WRITTEN EXERCISE 1 »
List every magnitude estimate for the Chile earthquake that the tsunami account reports, in the order given.
WRITTEN EXERCISE 2 »
In the tsunami account, at what time did the writer first see the earthquake mentioned on Twitter?
WRITTEN EXERCISE 3 »
Carry the tsunami account forward from its final sentence.

DOCUMENT SECTION »
★ ★ ★ ★ ★ ★ ★
So, there was this tsunami in Hawaii...

by B. N. Sullivan

Here in Hawaii, the drama began on Friday evening, Feb. 26, 2010, while I was watching the Olympics on television.  As is usually the case when I watch TV in the evening, my mini netbook was on my lap, and I was playing a game on it.  In addition to the game, I had Twitter open in my browser -- not wanting to miss anything that might be happening somewhere in the world.  (I admit it: I'm a breaking news junkie!)

At exactly 8:36 PM Hawaii time, I saw the first mention on Twitter of a huge earthquake off the coast of Chile.  The first report said the magnitude was estimated to be 8.3.  A few minutes later, that estimate was changed to 8.5, and a tsunami warning was issued for Chile and Peru.  Roughly an hour after that, the magnitude of the quake was upped to 8.8, and it was announced that a tsunami had indeed been generated.
★ ★ ★ ★ ★ ★ ★
GIVEN INFORMATION »
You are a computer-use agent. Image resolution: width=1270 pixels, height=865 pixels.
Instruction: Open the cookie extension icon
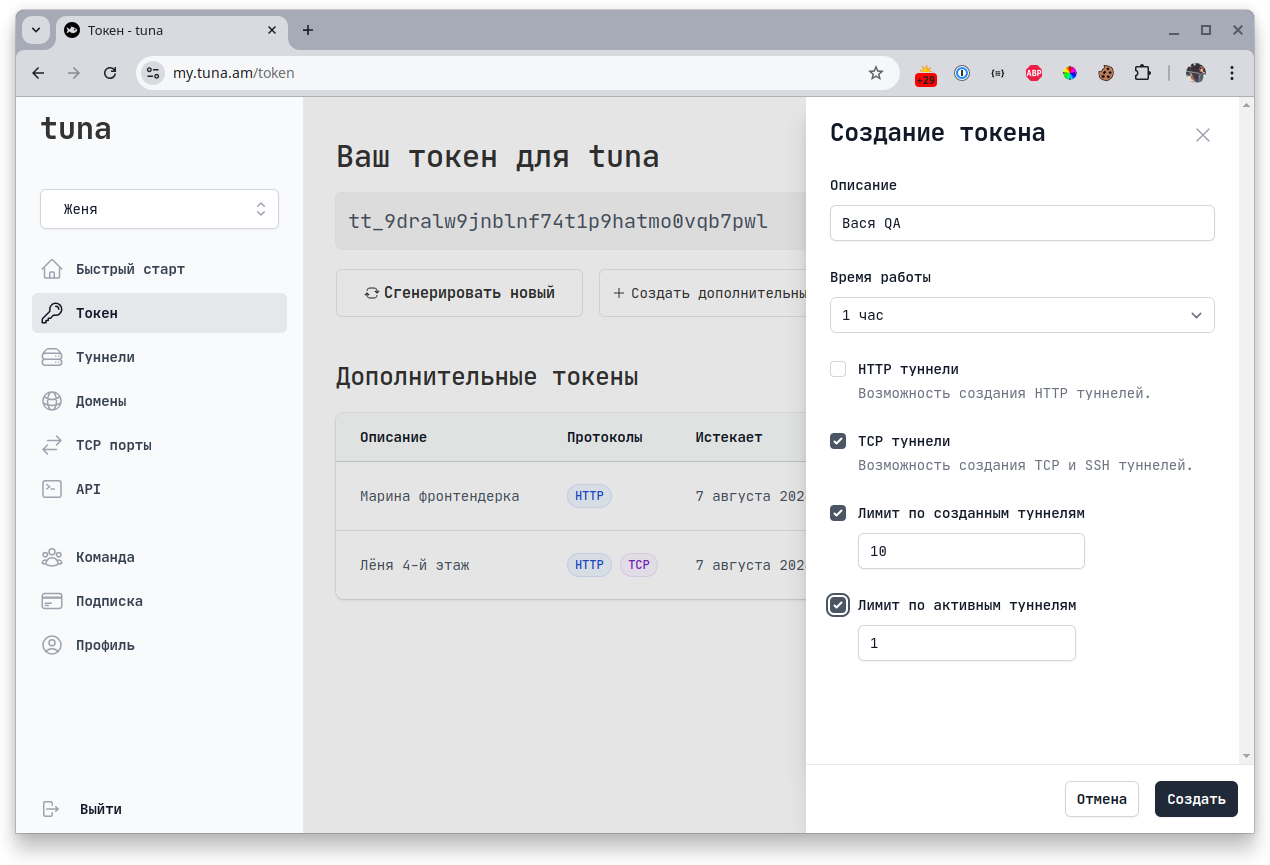1106,73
★ ★ ★ ★ ★ ★ ★
WRITTEN ANSWER 1 »
8.3, 8.5, 8.8

WRITTEN ANSWER 2 »
At exactly 8:36 PM Hawaii time.

WRITTEN ANSWER 3 »
That was it for me.  I had no further interest in my game, the Olympics, or anything else on TV, save for the news.  I watched the story develop on TV and on the Web until about 3 AM, when I could stay awake no longer.  But by that time I knew that a tsunami was headed across the Pacific; that an official tsunami warning had been issued for Hawaii; that coastal evacuations would begin at 6 AM; and that the tsunami was projected to reach Hilo minutes after 11AM on Feb. 27.  Believing (correctly, it turned out) that most of my family members and friends on the Big Island already were asleep when the tsunami warning was initiated, I sent tweets and emails to them to give them a heads up about what we all would face when morning came.

Promptly at 6 AM -- right on schedule -- the civil defense sirens along the coast began to wail their warning to those who lived in inundation zones to prepare to evacuate.  The sirens warbled again, each hour on the hour, until 10 AM when roads along the coast, as well as those that led into and out of the inundation zones were closed.  Coastal evacuees traveled inland and upslope; vessels left the harbors and went far out to sea to wait in open water; some small craft were trailered inland for the duration.

We sat tight at our house, not needing to evacuate since we live on a hill at an elevation about 500 feet above sea level.  At 10:30 AM the final warning siren sounded.  I have to admit, it was a bit nerve-wracking.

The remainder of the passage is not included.